## Objective
Copy the listing below word for word, leaving out the pictures.

------ Material provided

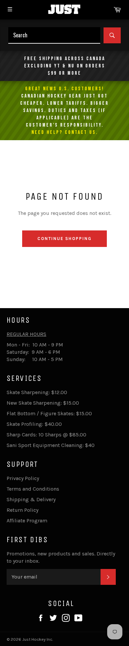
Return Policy (22, 510)
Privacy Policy (23, 478)
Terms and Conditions (33, 489)
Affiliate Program (27, 520)
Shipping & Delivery (31, 499)
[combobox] (54, 35)
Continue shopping (64, 238)
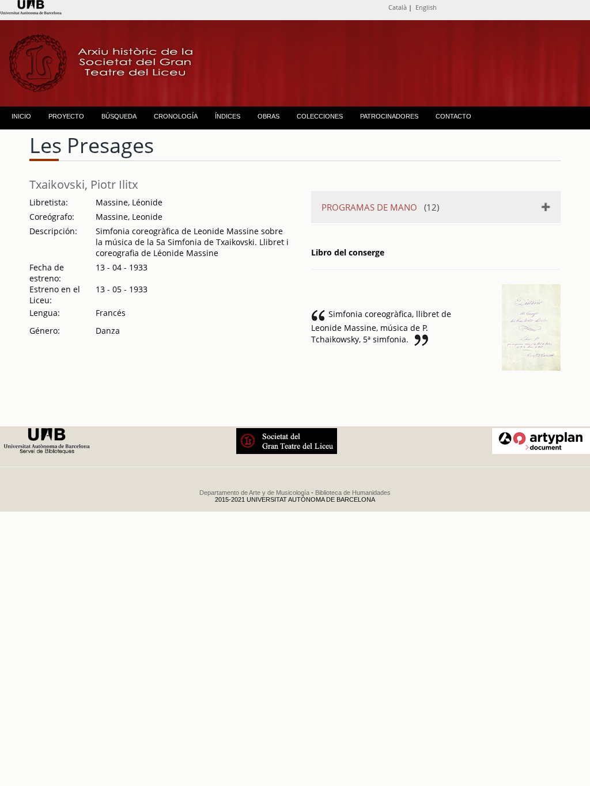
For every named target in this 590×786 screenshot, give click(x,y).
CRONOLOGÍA (176, 116)
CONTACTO (453, 116)
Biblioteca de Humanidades (353, 492)
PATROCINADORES (389, 116)
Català (397, 7)
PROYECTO (66, 116)
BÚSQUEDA (119, 116)
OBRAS (268, 116)
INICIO (21, 116)
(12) (380, 207)
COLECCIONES (320, 116)
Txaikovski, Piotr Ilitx (83, 184)
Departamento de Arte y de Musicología (254, 492)
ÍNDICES (227, 116)
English (426, 7)
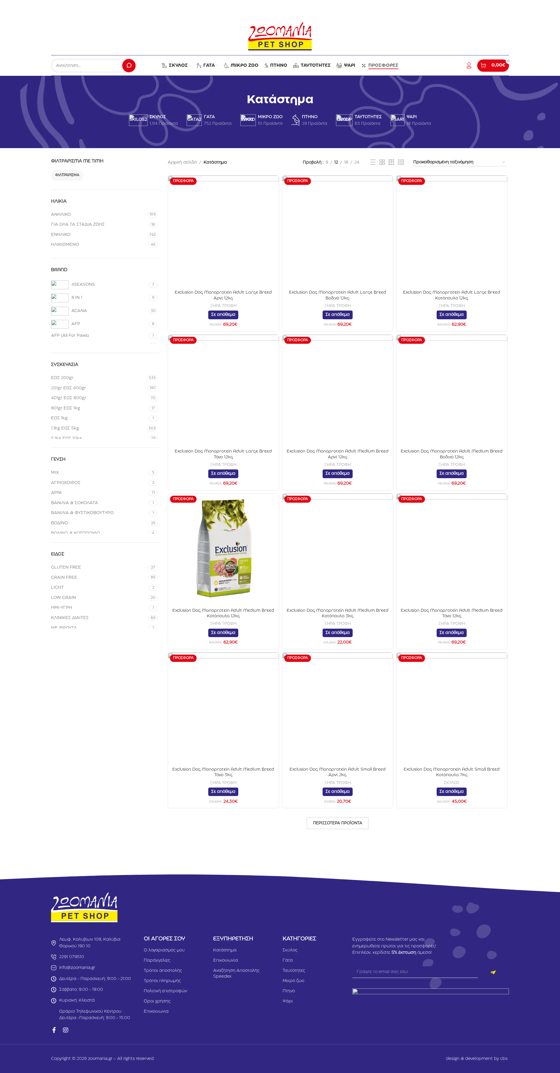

------------

## Answer to this problem
Return Policy (22, 510)
Privacy Policy (23, 478)
Terms and Conditions (33, 489)
Affiliate Program (27, 520)
Shipping & Delivery (31, 499)
[combobox] (54, 35)
Continue shopping (64, 238)
For every named target in this 590×786 screenshot, give click(x,y).
CRONOLOGÍA (176, 116)
CONTACTO (453, 116)
Biblioteca de Humanidades (353, 492)
PATROCINADORES (389, 116)
Català (397, 7)
PROYECTO (66, 116)
BÚSQUEDA (119, 116)
OBRAS (268, 116)
INICIO (21, 116)
(12) (380, 207)
COLECCIONES (320, 116)
Txaikovski, Piotr Ilitx (83, 184)
Departamento de Arte y de Musicología (254, 492)
ÍNDICES (227, 116)
English (426, 7)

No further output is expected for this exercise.